Sunday, June 29, 2014

This Brotherly Love

Today was a lovely day. I finally got to take my boys, the MIM, my MIL, Maa-Janani and the Bro out for lunch to a cafe that I'd been wanting to for quite a while now. Beautiful day, beautiful place, beautiful people. My people.

Rain clouds in the sky. Drizzle and green. The start of Rath Yatra too. Such a perfect day.

Then the EO does something that makes me unhappy and terribly sad. I don't tell, but I don't mince words in telling him about my disappointment. And I cry. All this in the car as the boys, the MIM and I are going to a friend's temple to pull the Rath. To make matters worse, the EO has a history test tomorrow and he fumbled miserably while answering my questions.

We come back home. My pressure has plummeted. I somehow help the YO get his stuff together for school the next day and then lie down. The EO sits down for a relatively late night of studying. At bedtime, the YO comes and lies down next to me since his brother is studying in their room. 

It's dark. My phone goes 'zing'. There's a message. As I read it, the light from my phone spills onto my little son, who is lying on his back, his eyes closed, his hands folded in prayer. "What are you doing?" I ask.

"I'm praying to God so that dada does well in his test."

I added my little prayer to his. God, please protect their love for each other. 

Home Sweet Home

After a four-days-and-three-nights stay in Bombay, I came home to my boys on Friday. They were there, at the airport, all three of them -- the MIM, the EO and the YO. Breathless with excitement to see me. I saw them as I pushed my trolley over to the conveyor belt where our baggage was being off-loaded; my little one sitting in his father's shoulders...

I hurried to get my luggage so that I could hurry in back to them.
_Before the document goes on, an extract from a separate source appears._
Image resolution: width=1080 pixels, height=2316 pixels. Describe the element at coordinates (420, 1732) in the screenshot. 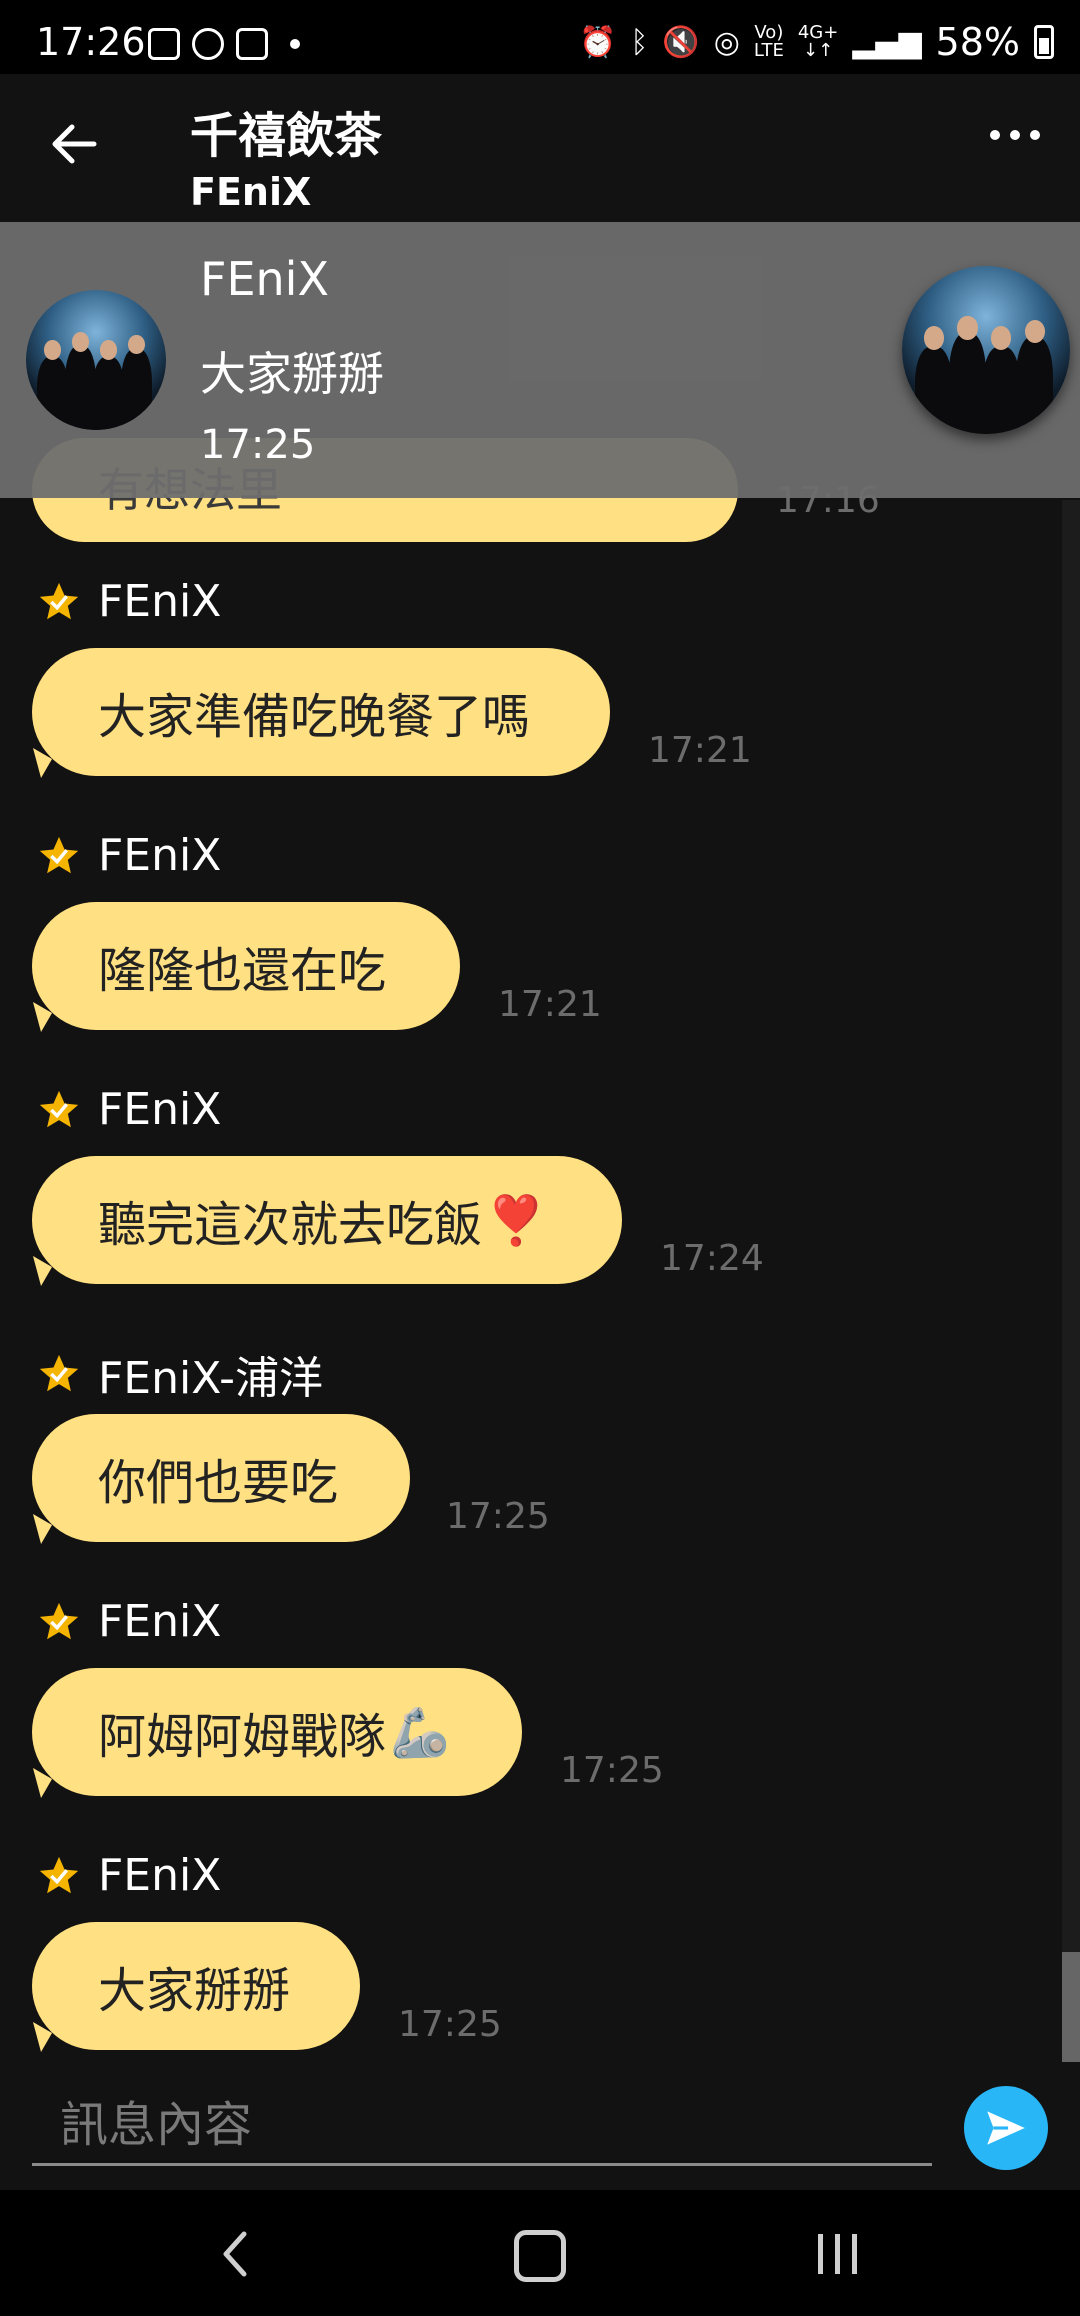

I see `mechanical-arm-emoji-icon: 🦾` at that location. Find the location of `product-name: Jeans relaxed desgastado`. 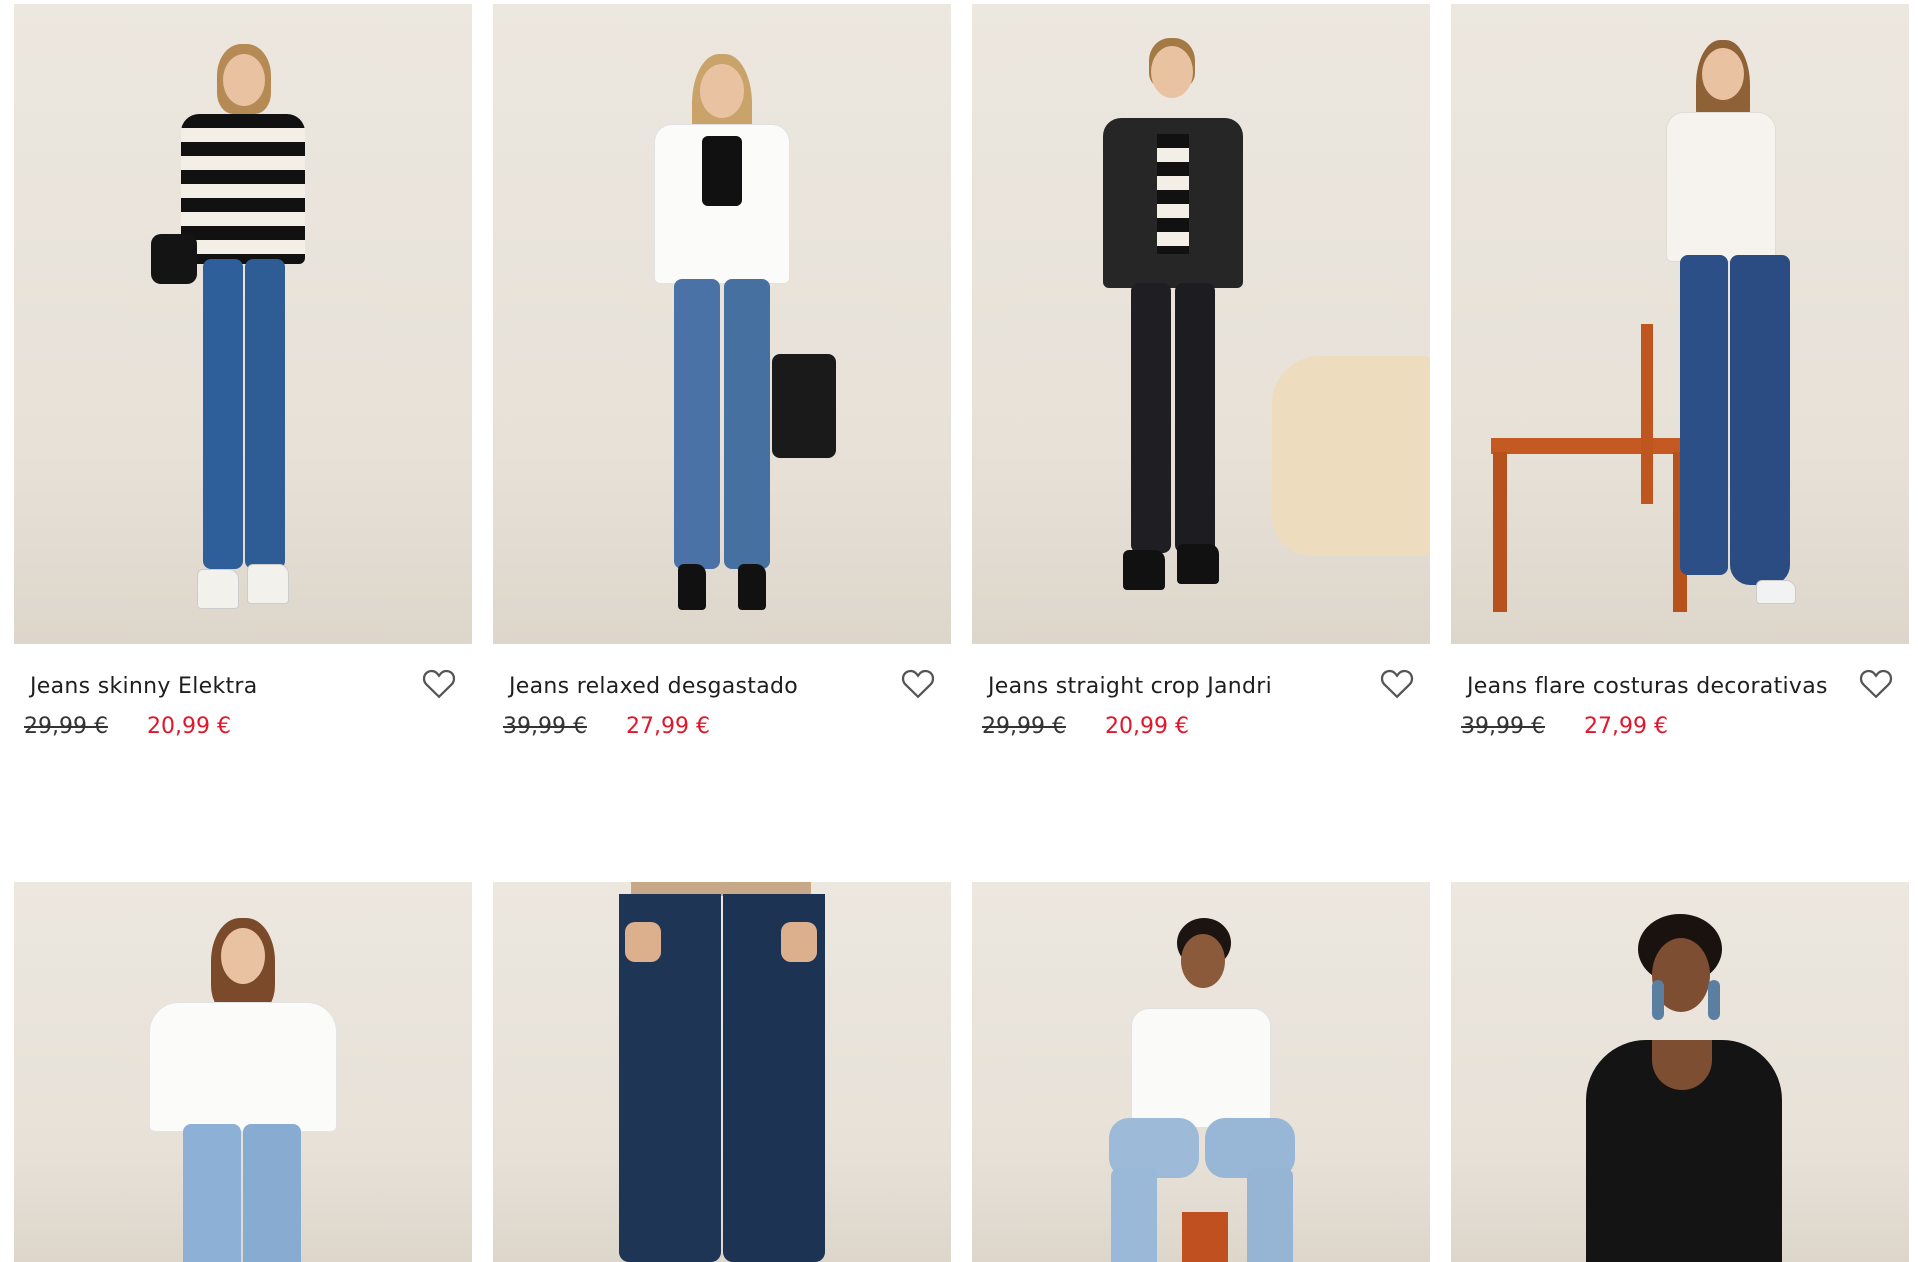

Having caught a glimpse if me, my YO was extremely impatient. Standing next to him, bobbing up-and-down with excitement, my EO. The moment they saw me walk out the gates, they ran over to me, the little one through a maze if legs which he deftly manoeuvred as if on a football field. He threw himself into my arms and I picked him up and held him close while the EO wrapped his arms around me. We stood in this huddle of love, a mother and her two sons, on the middle of the airport exit path, with weary travellers passing us by in their urgency to get home or to a hotel, not caring a whit about what anyone thought. 

Heaven, for me, is without a doubt, in my sons' arms, where the love I feel is purer than mountain air.
--------------------------------------------
A friend of the MIM's sent him some old snaps if ours, taken in Bombay just before we got married. We showed them to the boys and this is what the EO had to say:

"In this photograph, Baba makes Hrithik Roshan look like dung and Mamma makes Angelina Jolie look like pee!"

I'm gonna try and remember this every time I look in the mirror.